Le président de l’opposition, Milavonjy Philobert, a exprimé son désaccord avec à la procédure de levée de l’immunité parlementaire du député Augustin Andriamananoro, à la demande de la ministre de la Justice et déclenchée par le Bureau permanent de l’Assemblée nationale.
Selon lui, le vote à main levée conformément au règlement intérieur en cas de divergence d’opinion, ne respecte pas pleinement les exigences légales encadrant la levée de l’immunité d’un parlementaire. Milavonjy Philobert affirme avoir été le seul membre à voter contre cette mesure.
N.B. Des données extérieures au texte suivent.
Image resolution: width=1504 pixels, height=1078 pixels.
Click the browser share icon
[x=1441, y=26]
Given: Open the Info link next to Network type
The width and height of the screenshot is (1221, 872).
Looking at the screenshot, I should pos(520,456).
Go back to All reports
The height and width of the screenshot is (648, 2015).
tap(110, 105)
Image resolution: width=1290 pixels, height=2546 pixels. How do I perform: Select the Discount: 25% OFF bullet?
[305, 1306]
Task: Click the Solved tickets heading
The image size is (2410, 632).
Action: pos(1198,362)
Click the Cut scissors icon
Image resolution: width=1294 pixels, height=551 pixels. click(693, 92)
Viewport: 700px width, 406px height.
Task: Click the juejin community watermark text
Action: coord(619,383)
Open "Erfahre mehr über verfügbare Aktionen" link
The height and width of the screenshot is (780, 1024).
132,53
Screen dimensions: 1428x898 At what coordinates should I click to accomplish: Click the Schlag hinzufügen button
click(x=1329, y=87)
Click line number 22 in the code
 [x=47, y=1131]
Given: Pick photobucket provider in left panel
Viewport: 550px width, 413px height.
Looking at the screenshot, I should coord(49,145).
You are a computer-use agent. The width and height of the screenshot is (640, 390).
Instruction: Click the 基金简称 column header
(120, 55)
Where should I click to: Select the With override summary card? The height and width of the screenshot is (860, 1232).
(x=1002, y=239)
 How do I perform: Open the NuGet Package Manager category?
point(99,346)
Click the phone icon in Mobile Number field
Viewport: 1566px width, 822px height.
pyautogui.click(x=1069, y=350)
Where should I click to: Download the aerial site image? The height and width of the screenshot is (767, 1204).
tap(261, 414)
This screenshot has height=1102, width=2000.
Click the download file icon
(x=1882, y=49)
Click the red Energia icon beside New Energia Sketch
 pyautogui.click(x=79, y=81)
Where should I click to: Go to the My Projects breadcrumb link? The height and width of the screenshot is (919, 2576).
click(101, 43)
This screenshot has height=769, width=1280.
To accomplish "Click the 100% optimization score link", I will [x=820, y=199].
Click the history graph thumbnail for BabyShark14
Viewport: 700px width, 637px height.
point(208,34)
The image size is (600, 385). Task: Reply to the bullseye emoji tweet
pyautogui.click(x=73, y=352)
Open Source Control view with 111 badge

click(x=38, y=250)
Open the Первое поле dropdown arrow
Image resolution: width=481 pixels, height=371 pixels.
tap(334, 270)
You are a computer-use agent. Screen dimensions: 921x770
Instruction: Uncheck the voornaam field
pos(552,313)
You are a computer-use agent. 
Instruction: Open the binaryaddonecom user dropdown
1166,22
Et de rappeler, la procédure de levée d’immunité ne peut être engagée que si le député concerné, a été pris en flagrant délit. Or, dans le cas d’Augustin Andriamananoro, poursuivi pour « atteinte à la sûreté de l’Etat » et « tentative de déstabilisation », les éléments présentés ne permettent pas d’établir sa responsabilité dans cette affaire .
Le président de l’opposition souligne par ailleurs que cette affaire intervient dans un contexte où plusieurs dossiers sensibles secouent l’Assemblée nationale, notamment la levée de l’immunité de la députée Marie Michelle Sahondrarimalala et la saisine de la Haute Cour constitutionnelle concernant le cas de cinq autres parlementaires.
Il pointe du doigt la ministre de la Justice exerçant une influence excessive sur l’appareil de l’Assemblée nationale qui fragilise l’image et la crédibilité de l’institution parlementaire qui serait réduite à un simple organe d’exécution.
Milavonjy Philobert appelle ainsi à une enquête approfondie et transparente, appuyée par des preuves solides, avant toute levée d’immunité parlementaire. Il a également interpellé les responsables du FFKM, les invitant à se prononcer au nom de la défense des libertés d’expression et d’opinion, qu’ils ont souvent soutenues lors de précédents mouvements citoyens.